あるゆうれいが語った、あの世で楽になることをあてにせず、
生きているうちに正直で強くなり家族の幸せを守るべきだと語る言葉に、
怠け者の弥六は心を動かされる。
江戸京橋の長屋に怠け者の弥六が住んでいた。働かないので、
女房のお兼が賃仕事で稼いでしのいだが、やがて愛想をつかして実家に帰ってしまった。
家主の平作老人がときどき米や味噌を届けてくれ、なんとか長屋住まいを続けるが、
弥六は一向に働こうとはしない。ある日、長屋にゆうれいのお染が現れる。
毎晩、酒と肴で宴をし、閨を共にして享楽をむさぼる。
平作老人は働かないで大口を叩く弥六に我慢ならなくなり、店賃を溜めたら追い出すと言い放つ。

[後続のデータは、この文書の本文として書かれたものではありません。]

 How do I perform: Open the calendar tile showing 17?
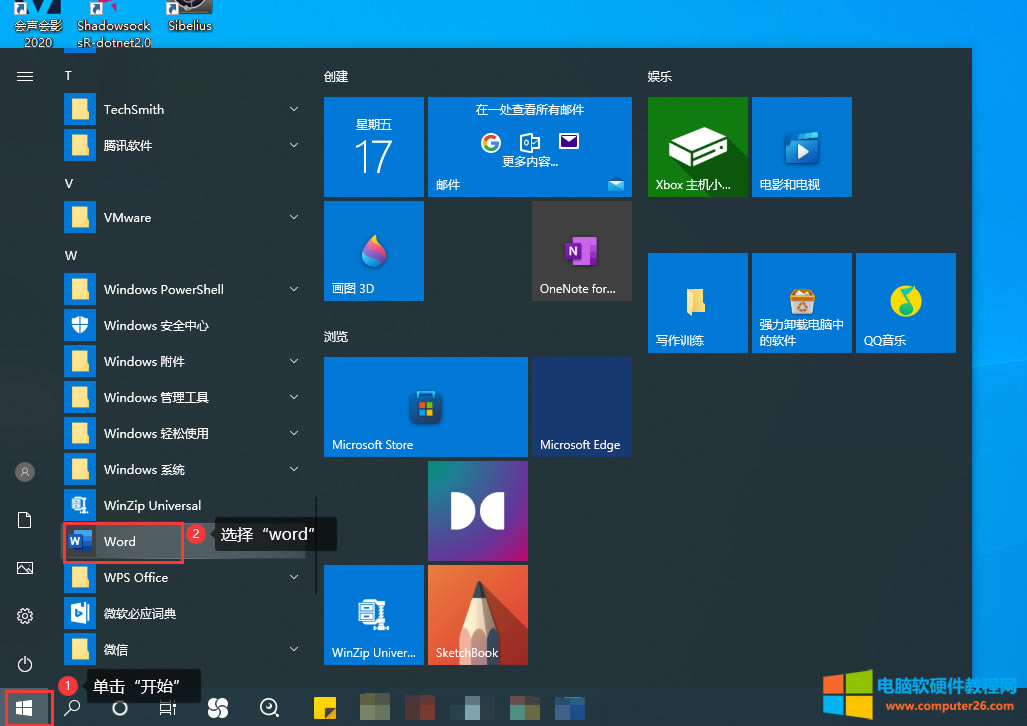[374, 147]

店賃を稼ぐため、弥六はお染と考えた商売「ゆうれい貸し屋」を始める。
山本周五郎(やまもと・しゅうごろう)
1903~67年。小説家。山梨の生まれ。本名・清水三十六(さとむ)。名は生まれ年からつけられ、筆名は東京で徒弟として住み込んだ質屋「山本周五郎商店」にちなんだ。20代前半に作家活動を始め、39歳の時『日本婦道記』が直木賞に推されたが受賞辞退。その後も多くの賞を固辞する。江戸の庶民を描いた人情ものから歴史長編まで作品は数多い。代表作には、「樅(もみ)ノ木は残った」「赤ひげ診療譚」「おさん」「青べか物語」「さぶ」などがある。1987年9月には、「山本周五郎賞」が新潮文芸振興会により設定された。